A select few face overwhelming challenges in life. Encouraged with a heart filled with perseverance, these trailblazers adopt an attitude where “Can” outplays “Can’t.”
Born in 1786, young James Holman joined the British navy at age 12 during Europe’s Napoleonic Wars. He became an accomplished sailor and rose to the rank of lieutenant.
When he reached the age of 25, his life faced the insurmountable. Serving with the navy during the War of 1812 (British-American conflict), he contracted severe rheumatism. Unable to overcome the pain in his legs, ankles, and feet, Holman could barely walk. Eventually, the illness caused him to lose his eyesight.
Due to his blindness, he was awarded an act of royal charity. Joining the Knights of Windsor, he received a pension and residence at Windsor Castle. He was expected to live quietly there until his eventual death.
Holman was never content to sit idly and watch his life decline year by year. He refused to live as an isolated invalid, and he moved to Edinburgh, Scotland to attend medical school.
Queen Victoria’s own doctor backed up Holman’s need to be free from the confines of Windsor Castle. His painful rheumatism responded well to healing sunshine from continuous travel’s change of scenery and climate.
Holman’s time at Edinburgh motivated him to travel the world and fill his days with curiosity and fun. In 1819, he began his first journey to Europe, and he continued this quest over the next four decades. Traveling unaccompanied, he always traveled solo.

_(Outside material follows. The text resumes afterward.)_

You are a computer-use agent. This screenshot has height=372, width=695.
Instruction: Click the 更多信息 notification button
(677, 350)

His first foreign travels took him to France. With little money, unable to speak the native language, and blind, Holman found his life’s purpose. His own words described his initial travels: “Behold me, then, in France! Surrounded by a people, to me, strange, invisible, and incomprehensible.”
By 1832, he had completed circumnavigation of the globe. By 1846, he had visited every inhabited continent. It was calculated that he traveled an estimated 400,000 kilometers. His metal-tipped walking stick was a constant companion.

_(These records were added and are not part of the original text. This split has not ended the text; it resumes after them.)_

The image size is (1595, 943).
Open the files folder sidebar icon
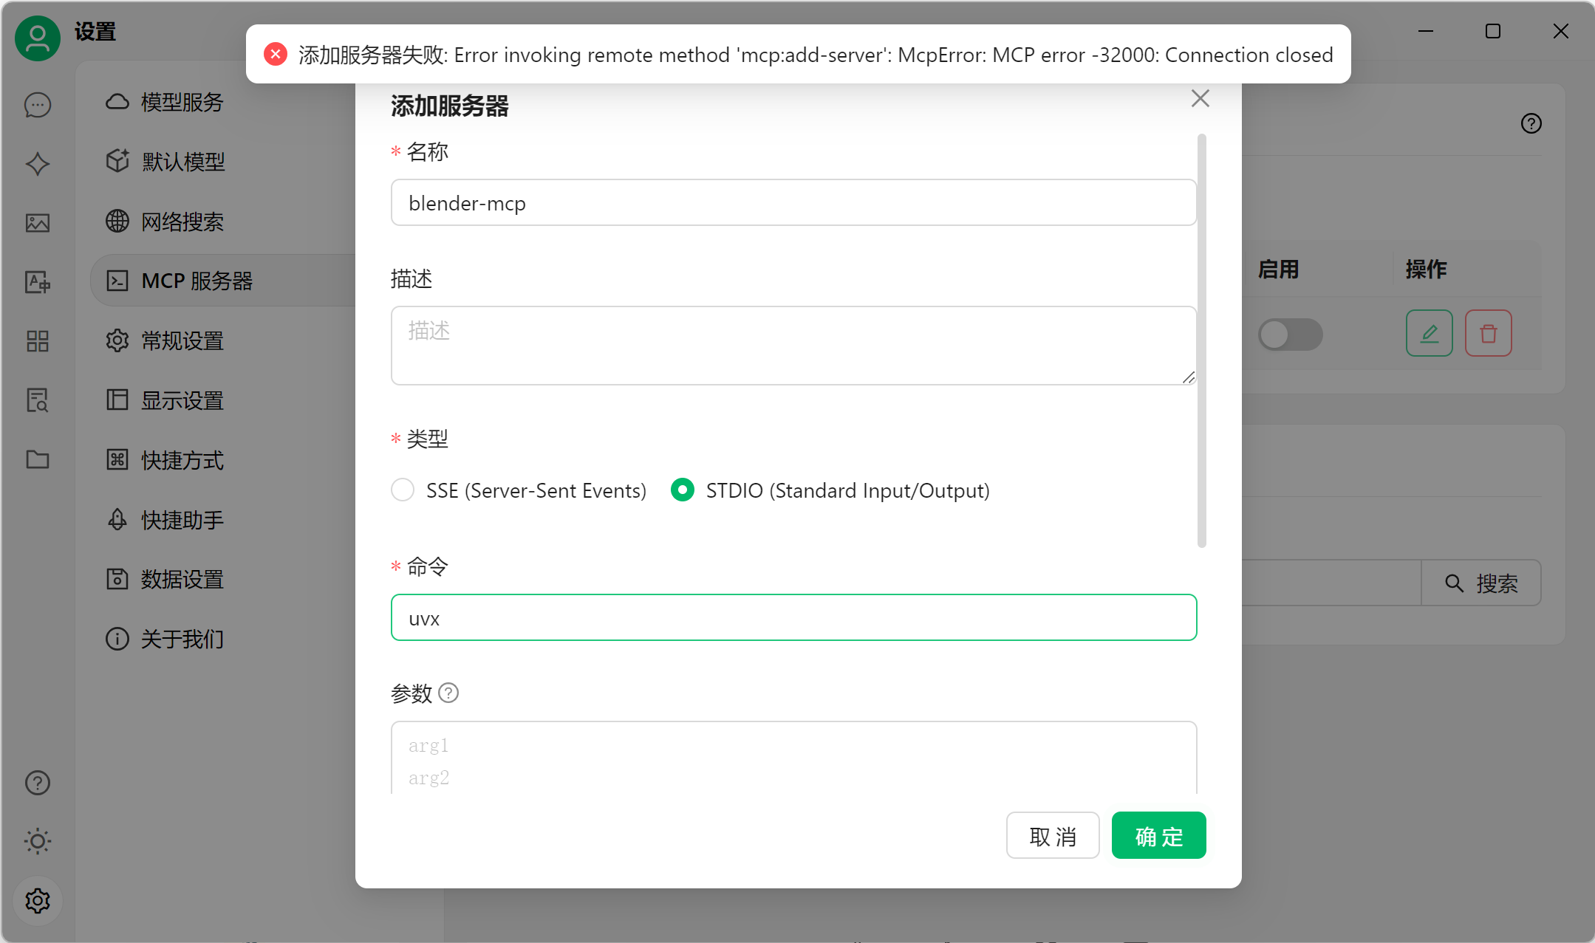click(38, 459)
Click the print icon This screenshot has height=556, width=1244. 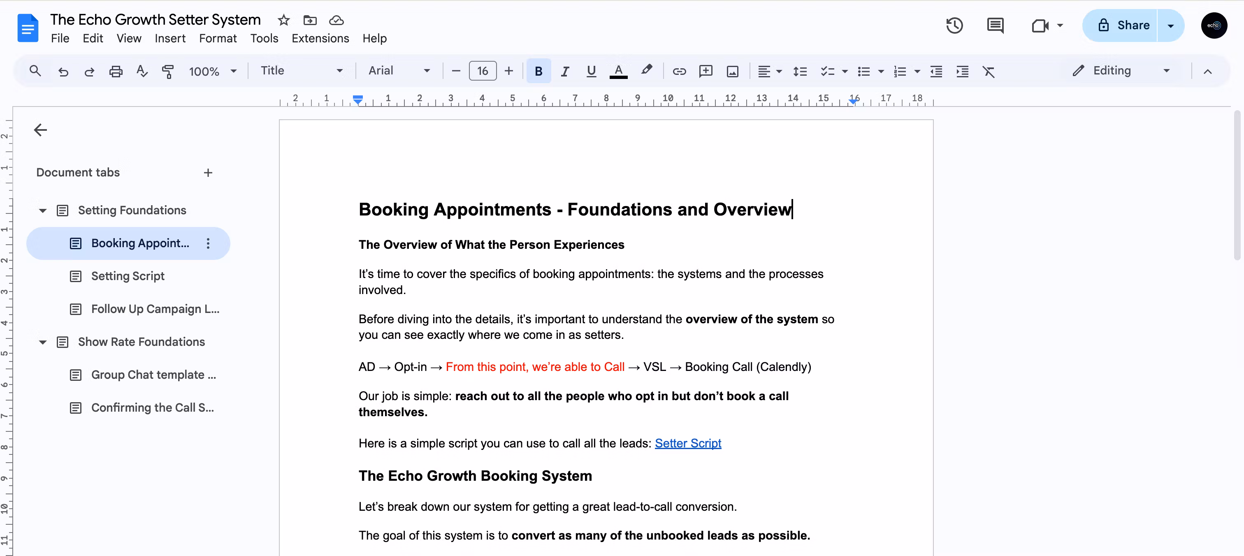click(115, 71)
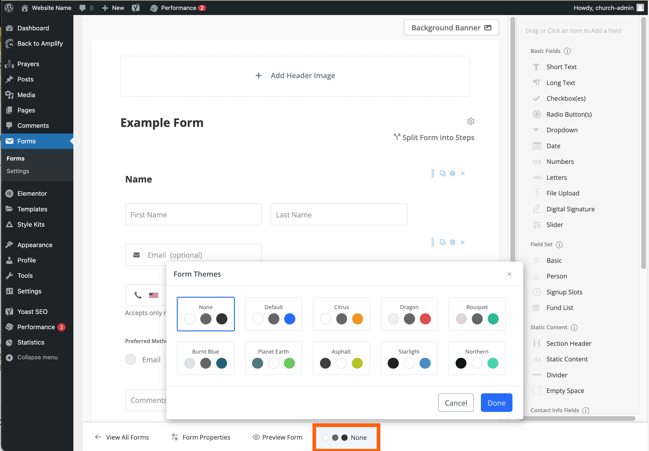Choose the Citrus form theme
The height and width of the screenshot is (451, 649).
tap(341, 314)
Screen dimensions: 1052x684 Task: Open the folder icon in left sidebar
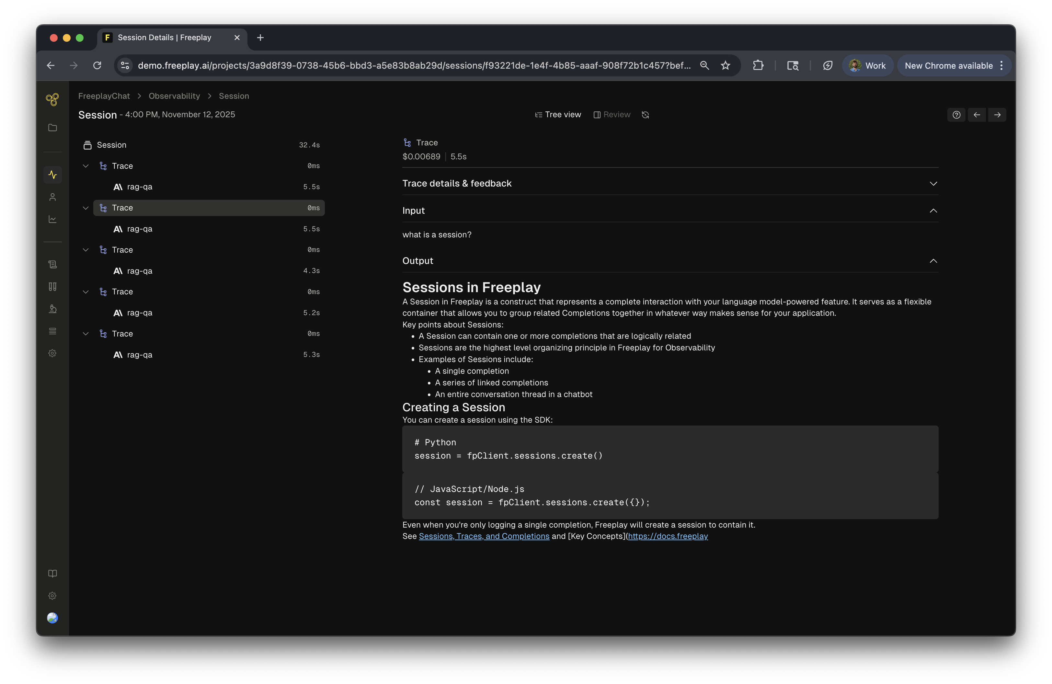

Many adventures awaited Holman over the years. In Russia, he was imprisoned and later exiled as a spy. In Africa, he was involved in actions against the slave trade.

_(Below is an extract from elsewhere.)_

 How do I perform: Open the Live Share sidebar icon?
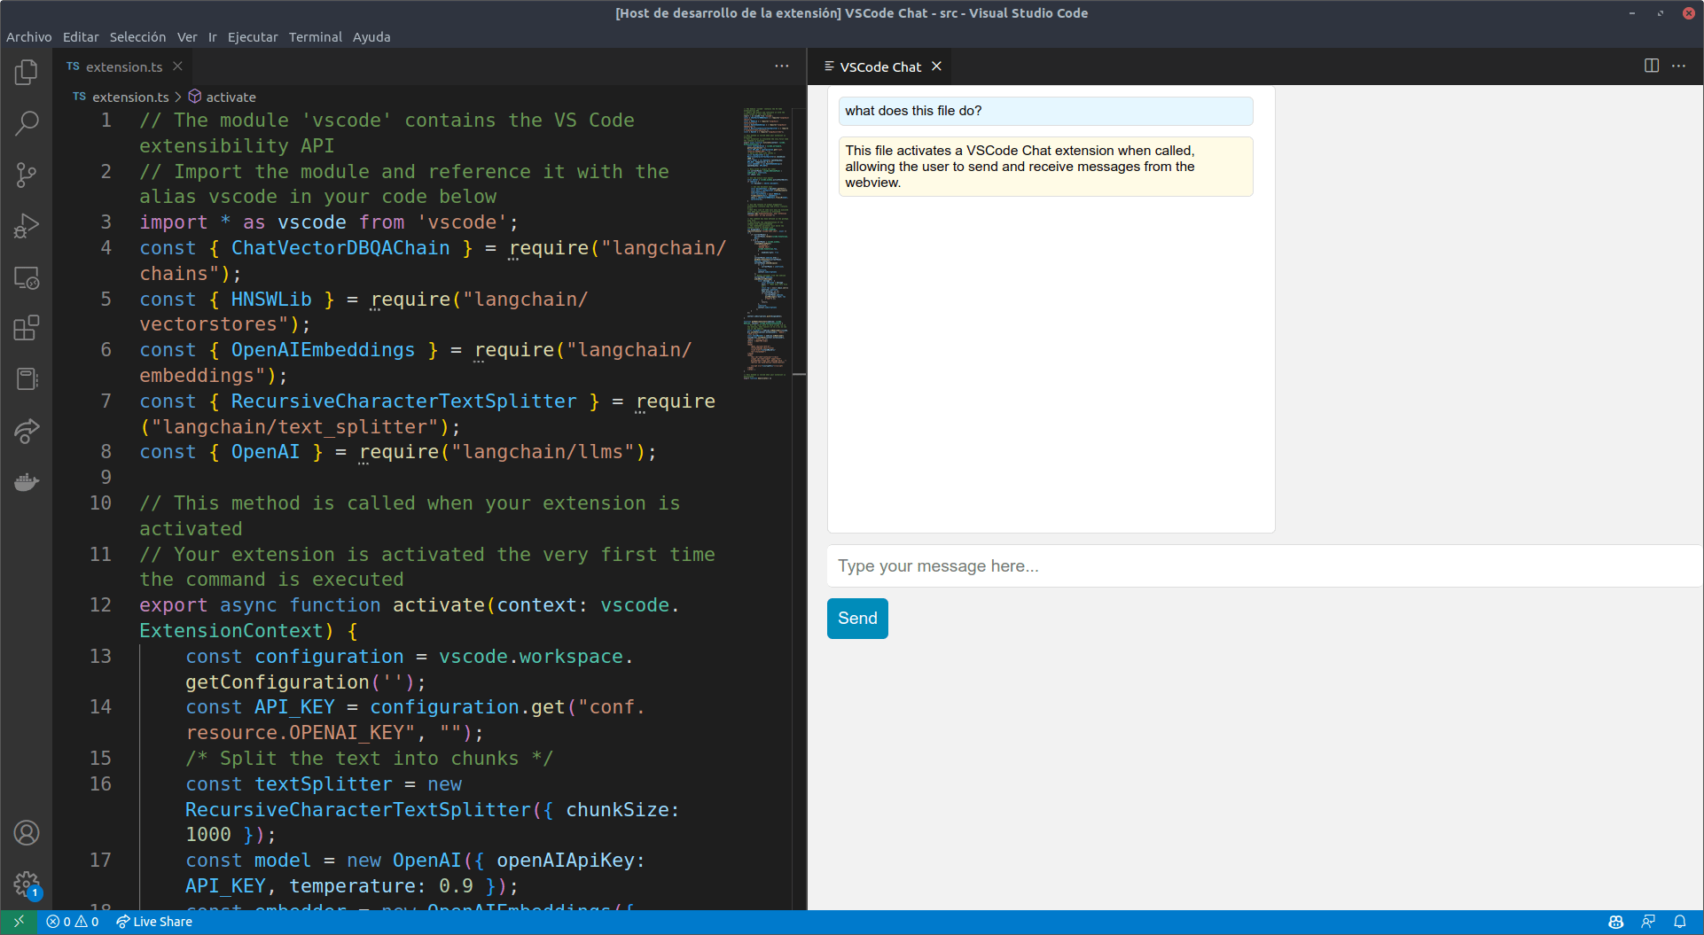pos(27,432)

In his later years, Holman compiled memoirs of his travels. Five volumes would eventually be published, but most were not widely read.
Following his death in 1857, Holman’s life moved to obscurity. His adventures were long forgotten, but this would change.
In 2006, author James Roberts published a biography of Holman’s life and travels in A Sense of the World: How a Blind Man Became History’s Greatest Traveler.
People once again discovered the man known as the “Time Traveler.”